**MATERIAL FOR THIS TASK**
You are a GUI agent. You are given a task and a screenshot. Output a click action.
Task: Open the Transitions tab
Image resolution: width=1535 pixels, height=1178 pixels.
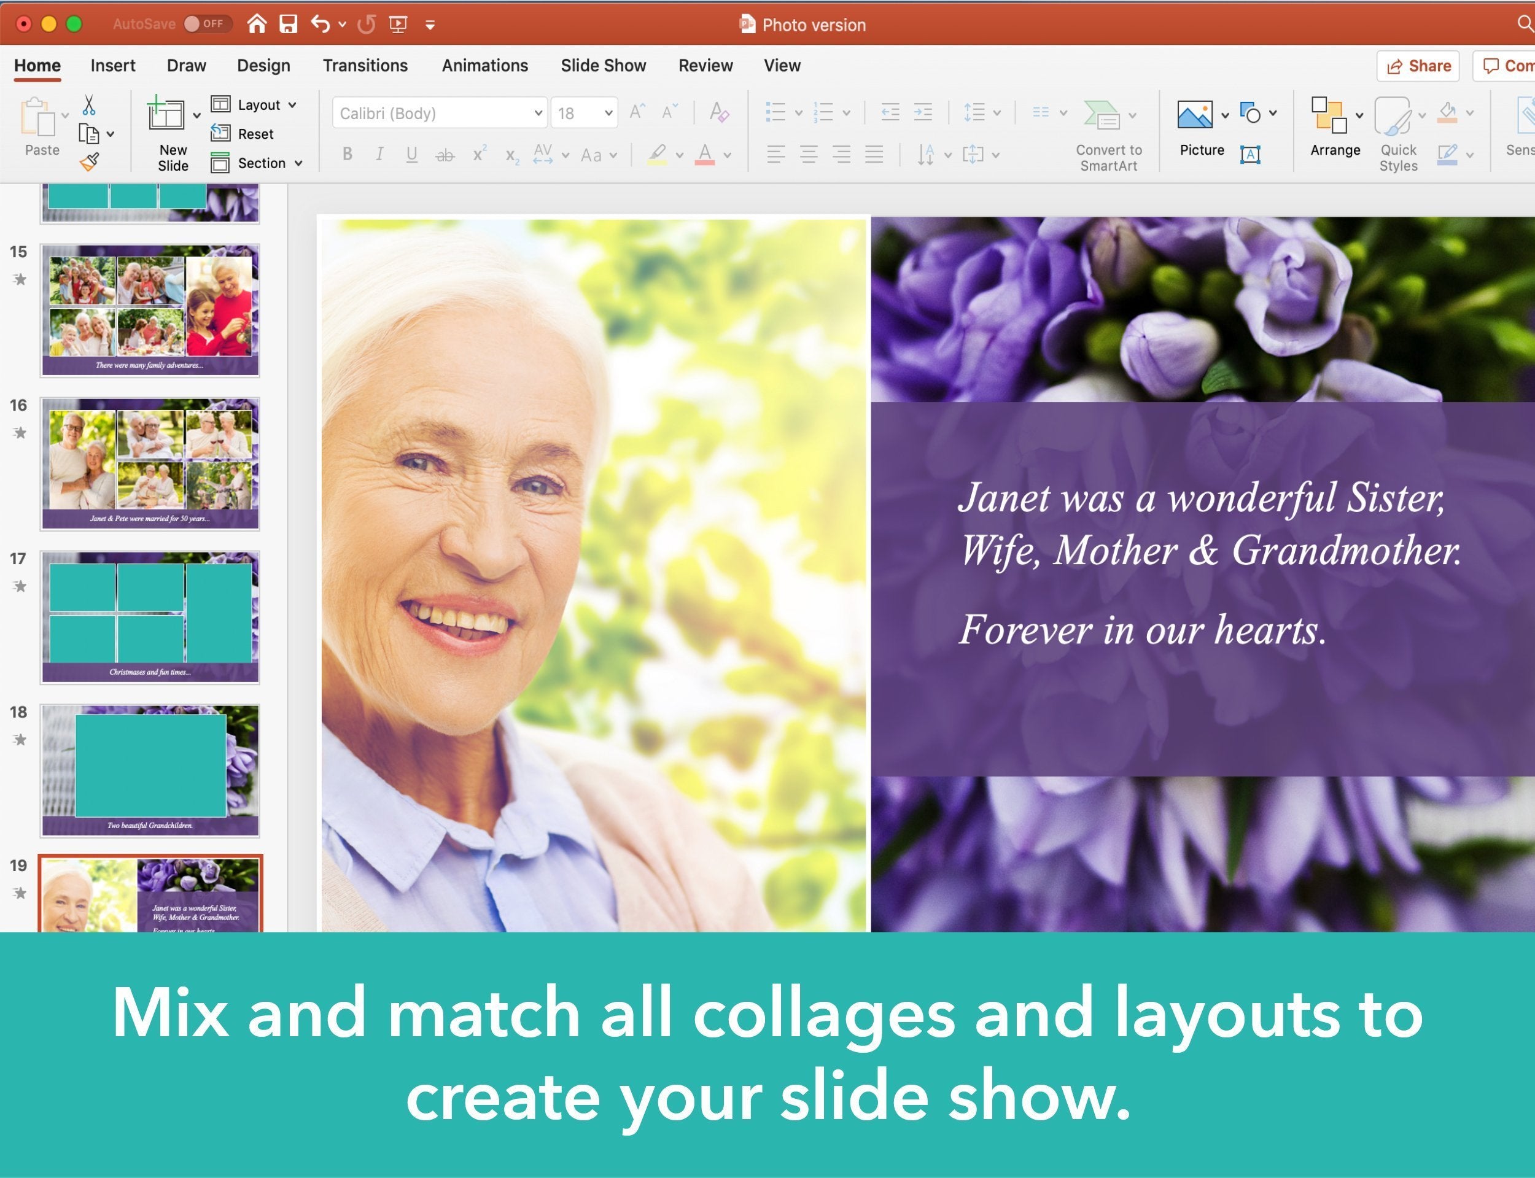(x=365, y=65)
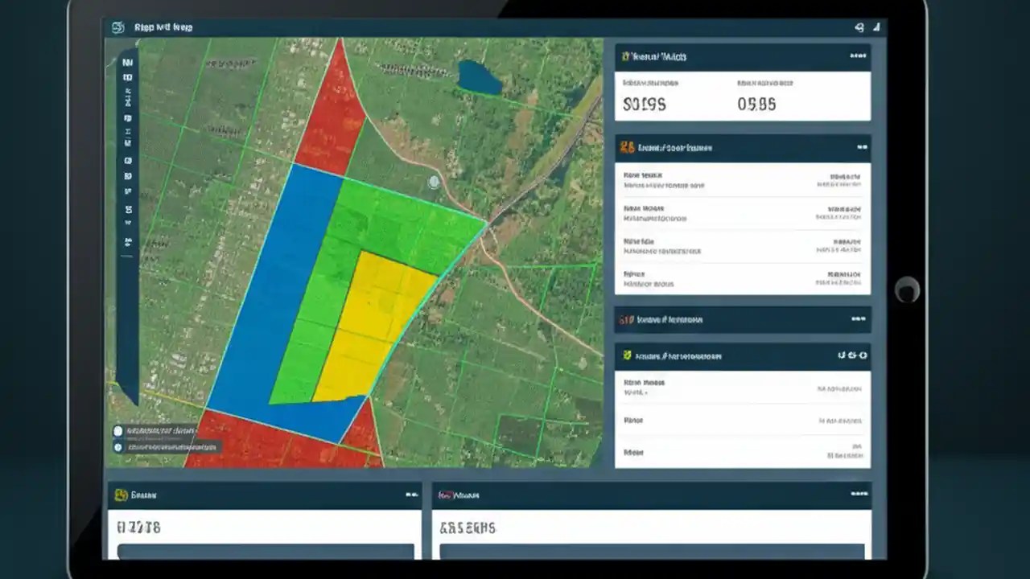This screenshot has height=579, width=1030.
Task: Select the map marker pin near the road junction
Action: click(x=434, y=183)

**TASK PROMPT**
Reproduce every line of the records above word for word, leaving out the pictures.

**OUTPUT OF THE TASK**
You are a GUI agent. You are given a task and a screenshot. Output a click action.
Task: Open the Transitions tab
Image resolution: width=1535 pixels, height=1178 pixels.
(x=365, y=65)
This screenshot has height=579, width=1030.
Task: Select the map marker pin near the road junction
Action: click(x=434, y=183)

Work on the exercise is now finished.